Salvador Dalì (1904-1989), Crocifissione 1954
Drammatica è la posizione dell’uomo-Gesù, che dalla Croce grida al mondo la sua sofferenza per i chiodi che lacerano la sua carne, simboli della sua condizione di tradito, di esule, di emarginato, di ramingo, di rifiutato.
Riporto in analogia il commento a una poesia di Fulton Y. Sheen che per caso ho trovato in un vecchio quaderno, intitolata C’è un uomo inchiodato sulla Croce:
Nelle ore del giorno e della notte, quando intorno a me tutto è silenzio, mi colpisce un pianto che scende dalla Croce e che mi fa trasalire.

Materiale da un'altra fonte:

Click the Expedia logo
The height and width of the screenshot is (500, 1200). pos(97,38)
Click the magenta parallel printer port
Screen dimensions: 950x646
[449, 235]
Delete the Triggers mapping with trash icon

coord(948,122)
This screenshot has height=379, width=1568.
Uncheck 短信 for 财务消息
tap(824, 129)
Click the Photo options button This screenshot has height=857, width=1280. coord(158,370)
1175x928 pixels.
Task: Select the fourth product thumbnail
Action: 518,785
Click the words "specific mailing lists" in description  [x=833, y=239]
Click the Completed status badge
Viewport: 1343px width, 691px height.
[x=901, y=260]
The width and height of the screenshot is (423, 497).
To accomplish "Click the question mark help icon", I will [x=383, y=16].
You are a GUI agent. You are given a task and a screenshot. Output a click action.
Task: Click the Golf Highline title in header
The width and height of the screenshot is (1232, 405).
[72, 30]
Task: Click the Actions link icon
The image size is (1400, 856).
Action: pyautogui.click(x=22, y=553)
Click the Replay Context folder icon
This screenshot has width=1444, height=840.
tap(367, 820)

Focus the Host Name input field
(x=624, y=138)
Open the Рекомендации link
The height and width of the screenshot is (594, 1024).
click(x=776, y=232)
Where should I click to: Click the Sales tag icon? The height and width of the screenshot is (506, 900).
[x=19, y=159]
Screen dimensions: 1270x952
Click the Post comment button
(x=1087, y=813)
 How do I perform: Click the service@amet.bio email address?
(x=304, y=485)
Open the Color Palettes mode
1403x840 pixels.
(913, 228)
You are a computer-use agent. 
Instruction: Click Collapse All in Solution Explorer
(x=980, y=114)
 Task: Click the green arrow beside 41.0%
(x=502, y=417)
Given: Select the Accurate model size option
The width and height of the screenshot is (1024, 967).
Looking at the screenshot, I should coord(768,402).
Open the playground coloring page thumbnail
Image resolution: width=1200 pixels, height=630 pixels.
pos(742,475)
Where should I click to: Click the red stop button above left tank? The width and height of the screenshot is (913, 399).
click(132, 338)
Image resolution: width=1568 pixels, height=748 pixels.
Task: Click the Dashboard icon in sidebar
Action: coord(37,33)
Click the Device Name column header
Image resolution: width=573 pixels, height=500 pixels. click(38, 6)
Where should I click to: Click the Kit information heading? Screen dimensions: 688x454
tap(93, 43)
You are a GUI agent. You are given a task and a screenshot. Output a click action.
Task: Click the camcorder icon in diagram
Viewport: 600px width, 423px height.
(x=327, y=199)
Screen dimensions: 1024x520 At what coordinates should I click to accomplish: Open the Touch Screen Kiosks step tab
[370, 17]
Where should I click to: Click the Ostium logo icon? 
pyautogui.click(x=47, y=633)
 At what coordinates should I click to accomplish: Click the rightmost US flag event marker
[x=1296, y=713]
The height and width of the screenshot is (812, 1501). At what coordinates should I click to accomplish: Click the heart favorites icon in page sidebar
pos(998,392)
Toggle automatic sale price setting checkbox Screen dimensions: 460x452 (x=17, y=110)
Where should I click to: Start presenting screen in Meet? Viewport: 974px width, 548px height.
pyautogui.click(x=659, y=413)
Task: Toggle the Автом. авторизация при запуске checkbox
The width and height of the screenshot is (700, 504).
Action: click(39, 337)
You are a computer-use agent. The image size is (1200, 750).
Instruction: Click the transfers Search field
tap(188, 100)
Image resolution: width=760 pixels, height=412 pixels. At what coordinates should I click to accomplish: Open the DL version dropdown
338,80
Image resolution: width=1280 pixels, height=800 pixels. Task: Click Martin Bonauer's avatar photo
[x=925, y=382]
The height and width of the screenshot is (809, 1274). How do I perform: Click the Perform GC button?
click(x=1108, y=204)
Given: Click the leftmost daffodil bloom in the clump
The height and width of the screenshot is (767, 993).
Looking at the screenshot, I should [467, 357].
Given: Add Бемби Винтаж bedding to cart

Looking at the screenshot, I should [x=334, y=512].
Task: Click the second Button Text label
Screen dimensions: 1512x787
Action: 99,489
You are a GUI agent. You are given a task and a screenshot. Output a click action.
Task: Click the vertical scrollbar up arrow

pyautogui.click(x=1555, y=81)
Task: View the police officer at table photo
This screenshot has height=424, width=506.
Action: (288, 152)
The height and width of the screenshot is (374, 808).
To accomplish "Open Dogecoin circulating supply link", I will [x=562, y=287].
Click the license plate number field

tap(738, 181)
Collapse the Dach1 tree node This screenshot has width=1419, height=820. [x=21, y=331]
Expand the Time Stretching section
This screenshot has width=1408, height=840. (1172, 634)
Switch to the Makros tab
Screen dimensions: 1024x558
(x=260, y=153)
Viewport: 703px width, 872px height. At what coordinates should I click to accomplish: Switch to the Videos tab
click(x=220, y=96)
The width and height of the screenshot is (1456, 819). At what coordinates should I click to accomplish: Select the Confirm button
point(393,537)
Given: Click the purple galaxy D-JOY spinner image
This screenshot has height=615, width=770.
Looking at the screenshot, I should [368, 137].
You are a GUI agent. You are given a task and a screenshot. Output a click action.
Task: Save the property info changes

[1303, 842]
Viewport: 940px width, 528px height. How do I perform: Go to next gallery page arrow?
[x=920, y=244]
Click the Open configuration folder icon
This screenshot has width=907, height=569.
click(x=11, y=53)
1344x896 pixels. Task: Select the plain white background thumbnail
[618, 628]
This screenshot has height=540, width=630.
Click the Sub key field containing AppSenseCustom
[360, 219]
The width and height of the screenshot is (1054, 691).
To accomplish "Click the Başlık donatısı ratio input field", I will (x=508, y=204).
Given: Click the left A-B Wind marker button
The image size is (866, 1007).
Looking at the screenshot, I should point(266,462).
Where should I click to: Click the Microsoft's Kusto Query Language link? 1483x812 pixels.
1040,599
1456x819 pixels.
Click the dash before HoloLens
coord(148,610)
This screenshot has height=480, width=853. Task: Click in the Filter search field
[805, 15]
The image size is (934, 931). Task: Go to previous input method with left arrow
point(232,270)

La prima volta che l’udii, uscii dalla mia casa e cercando trovai un uomo inchiodato sulla Croce.
Cercai di togliere i chiodi dai suoi polsi.
Ma Egli mi disse di lasciarli dove erano perchè sarebbe sceso soltanto quando tutti gli uomini si sarebbero uniti.
Gli chiesi cosa potessi fare per lui.
Ed Egli mi rispose di andare per tutto il mondo e di dire a tutti: C’è un uomo inchiodato sulla Croce
Salvador Dalì, Cristo di San Giovanni della Croce 1951
Il suo grido è un richiamo alla benevolenza e all'amore, un monito, un invito a rileggere la storia dell’uomo, perché nulla si ripeta degli errori del passato, perchè prevalga in tutti il sentimento di fraternità, atto a schiodare Cristo dalla Croce.
I morti di ieri, i morti di oggi, i morti di ogni paese, vittime dell’irrazionalità umana, sono ombre che nessun tempo potrà mai cancellare ma che possono indurci a riflettere per deporre il fardello dell'indifferenza.
Il senso dell’uomo è nell’ospitalità del suo essere.